§ **Work request**:
Exactly as given, transcribe each entry that follows.

[Material provided Boundary: Start]

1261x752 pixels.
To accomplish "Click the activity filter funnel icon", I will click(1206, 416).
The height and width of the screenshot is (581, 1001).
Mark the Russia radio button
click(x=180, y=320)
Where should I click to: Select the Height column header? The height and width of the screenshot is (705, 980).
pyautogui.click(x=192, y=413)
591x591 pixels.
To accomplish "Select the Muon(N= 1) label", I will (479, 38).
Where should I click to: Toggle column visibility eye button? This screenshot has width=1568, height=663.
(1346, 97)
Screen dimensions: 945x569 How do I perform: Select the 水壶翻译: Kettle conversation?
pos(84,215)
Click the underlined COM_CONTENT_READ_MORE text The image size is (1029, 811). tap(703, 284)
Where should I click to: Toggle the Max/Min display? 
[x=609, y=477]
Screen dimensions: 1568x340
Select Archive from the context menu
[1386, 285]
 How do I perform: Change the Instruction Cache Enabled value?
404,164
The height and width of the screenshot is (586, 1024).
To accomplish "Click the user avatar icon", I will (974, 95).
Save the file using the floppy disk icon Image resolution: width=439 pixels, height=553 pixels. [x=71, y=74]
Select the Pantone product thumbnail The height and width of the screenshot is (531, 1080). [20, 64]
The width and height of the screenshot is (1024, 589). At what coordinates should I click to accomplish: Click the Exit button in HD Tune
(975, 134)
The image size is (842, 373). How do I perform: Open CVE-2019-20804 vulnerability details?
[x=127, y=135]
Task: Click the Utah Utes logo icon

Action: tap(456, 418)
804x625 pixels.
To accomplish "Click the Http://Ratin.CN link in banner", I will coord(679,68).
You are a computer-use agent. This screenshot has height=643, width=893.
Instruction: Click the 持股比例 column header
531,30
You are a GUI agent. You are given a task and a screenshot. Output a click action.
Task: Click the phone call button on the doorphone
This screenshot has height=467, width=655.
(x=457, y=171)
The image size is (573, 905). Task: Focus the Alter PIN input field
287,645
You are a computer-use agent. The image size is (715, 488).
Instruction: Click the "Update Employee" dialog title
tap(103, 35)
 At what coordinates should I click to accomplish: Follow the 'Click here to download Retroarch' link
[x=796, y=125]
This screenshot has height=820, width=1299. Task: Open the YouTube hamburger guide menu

[Material provided Boundary: End]

§ **Answer area**:
1261x752 pixels.
To accomplish "Click the activity filter funnel icon", I will click(1206, 416).
The height and width of the screenshot is (581, 1001).
Mark the Russia radio button
click(x=180, y=320)
Where should I click to: Select the Height column header? The height and width of the screenshot is (705, 980).
pyautogui.click(x=192, y=413)
591x591 pixels.
To accomplish "Select the Muon(N= 1) label", I will (479, 38).
Where should I click to: Toggle column visibility eye button? This screenshot has width=1568, height=663.
(1346, 97)
Screen dimensions: 945x569 How do I perform: Select the 水壶翻译: Kettle conversation?
pos(84,215)
Click the underlined COM_CONTENT_READ_MORE text The image size is (1029, 811). tap(703, 284)
Where should I click to: Toggle the Max/Min display? 
[x=609, y=477]
Screen dimensions: 1568x340
Select Archive from the context menu
[1386, 285]
 How do I perform: Change the Instruction Cache Enabled value?
404,164
The height and width of the screenshot is (586, 1024).
To accomplish "Click the user avatar icon", I will (974, 95).
Save the file using the floppy disk icon Image resolution: width=439 pixels, height=553 pixels. [x=71, y=74]
Select the Pantone product thumbnail The height and width of the screenshot is (531, 1080). [20, 64]
The width and height of the screenshot is (1024, 589). At what coordinates should I click to accomplish: Click the Exit button in HD Tune
(975, 134)
The image size is (842, 373). How do I perform: Open CVE-2019-20804 vulnerability details?
[x=127, y=135]
Task: Click the Utah Utes logo icon

Action: tap(456, 418)
804x625 pixels.
To accomplish "Click the Http://Ratin.CN link in banner", I will coord(679,68).
You are a computer-use agent. This screenshot has height=643, width=893.
Instruction: Click the 持股比例 column header
531,30
You are a GUI agent. You are given a task and a screenshot. Output a click action.
Task: Click the phone call button on the doorphone
This screenshot has height=467, width=655.
(x=457, y=171)
The image size is (573, 905). Task: Focus the Alter PIN input field
287,645
You are a computer-use agent. The image size is (715, 488).
Instruction: Click the "Update Employee" dialog title
tap(103, 35)
 At what coordinates should I click to accomplish: Follow the 'Click here to download Retroarch' link
[x=796, y=125]
This screenshot has height=820, width=1299. Task: Open the YouTube hamburger guide menu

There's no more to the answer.